▶ _Task brief_: Arrange the data as a two-column CSV with the headers instruction and answer: begin at the line that has "You are a computer-use", stop after the line that has "(398, 1447)", and make one row pairing each text with its answer, with both fields quoted and line breaks turned into spaces. Leave the pictures out.

▶ _Records for the exercise_:
● ● ● ● ● ● ●
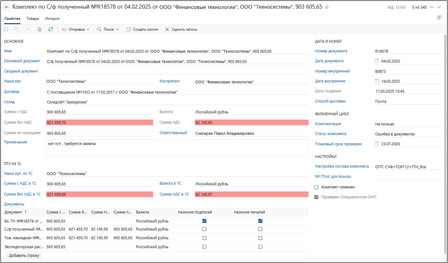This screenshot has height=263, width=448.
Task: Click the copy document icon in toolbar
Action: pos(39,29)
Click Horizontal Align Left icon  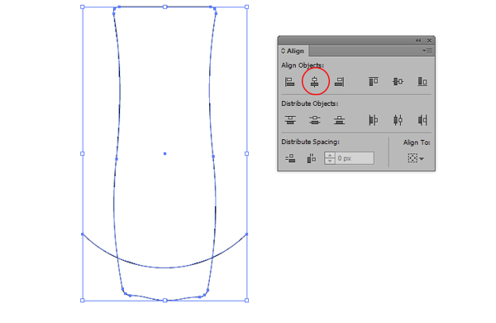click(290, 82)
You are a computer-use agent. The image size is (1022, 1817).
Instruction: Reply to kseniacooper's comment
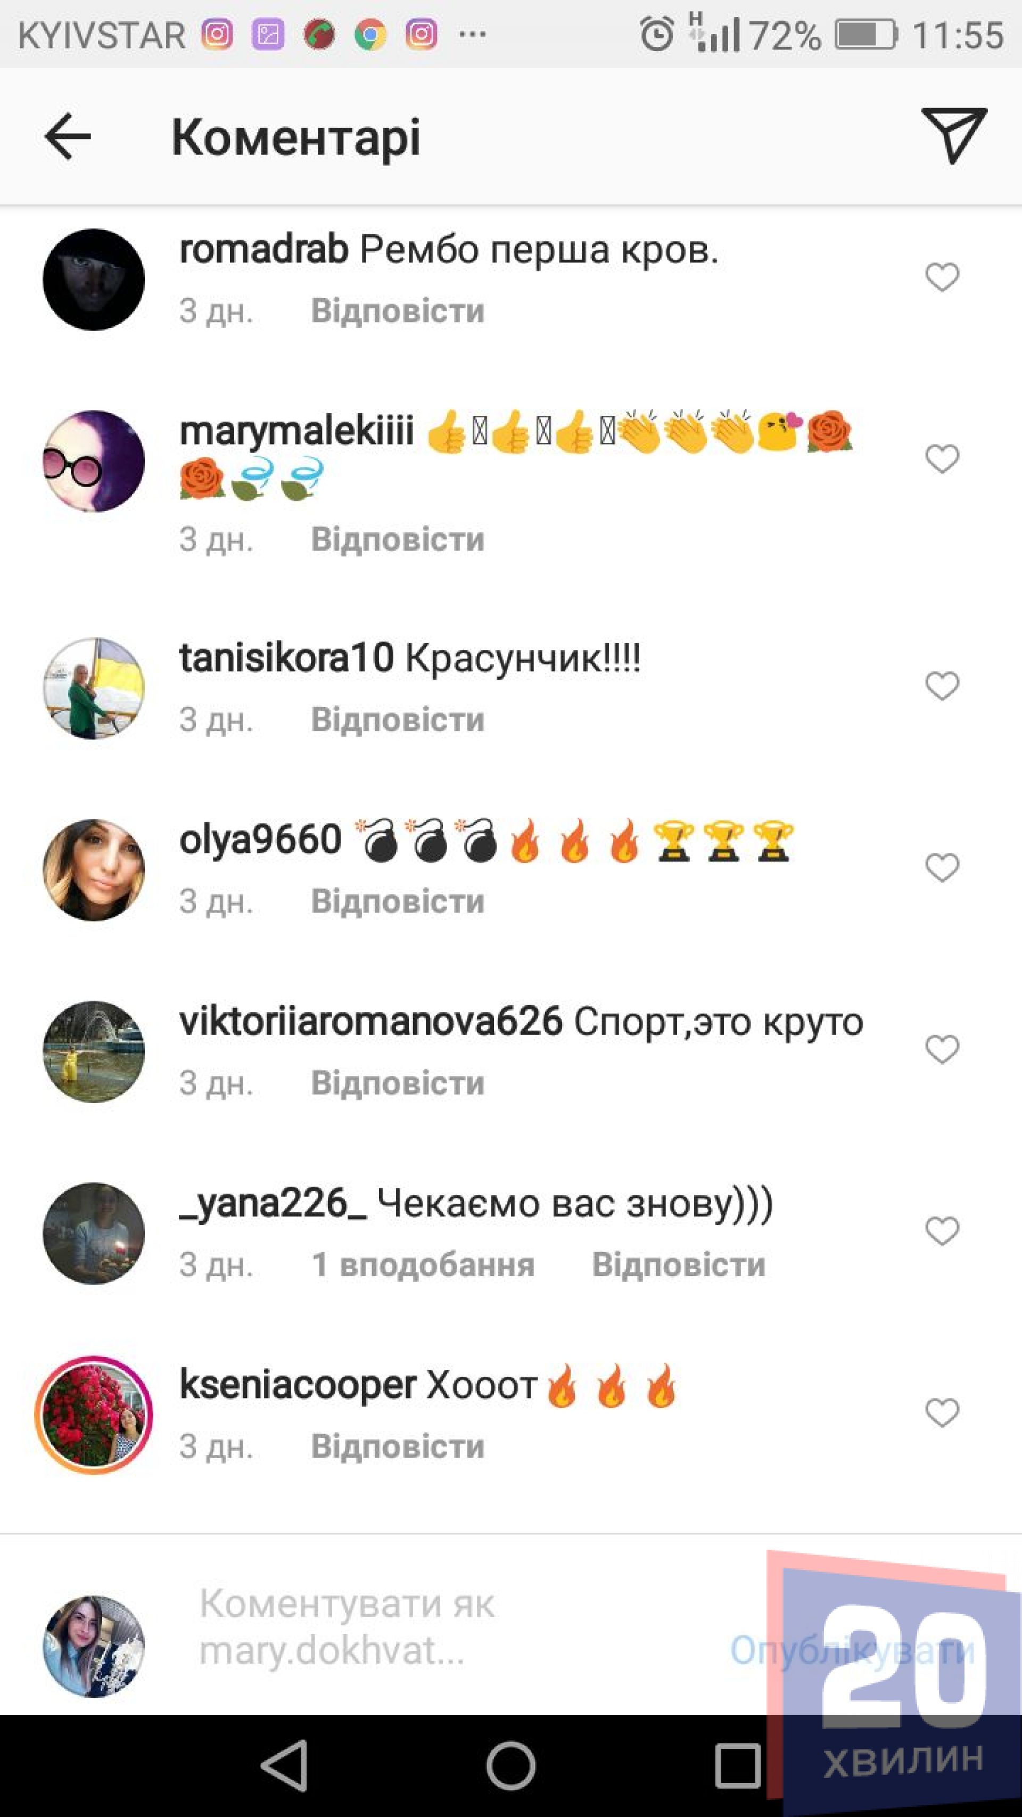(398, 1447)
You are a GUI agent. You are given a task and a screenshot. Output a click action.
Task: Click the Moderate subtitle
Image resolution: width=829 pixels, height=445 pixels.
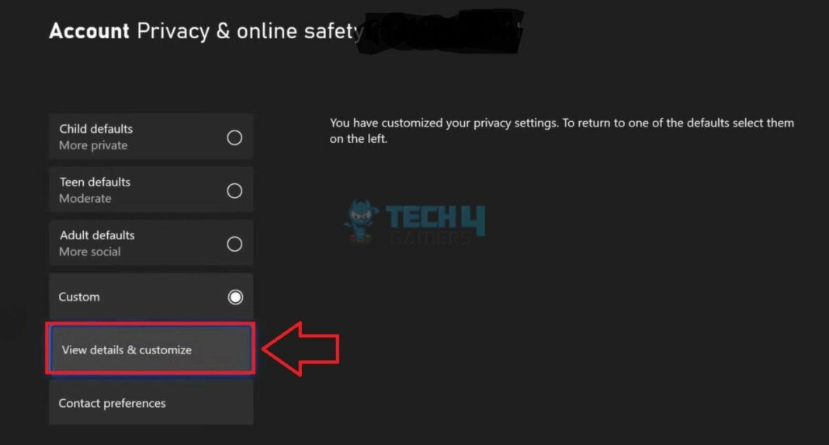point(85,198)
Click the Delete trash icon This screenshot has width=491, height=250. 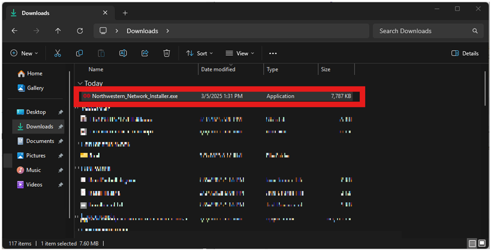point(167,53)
● ● ● ● ● ● ●
▶ _The solution_:
instruction,answer
"You are a computer-use agent. The image size is (1022, 1817). Instruction: Reply to kseniacooper's comment","(398, 1447)"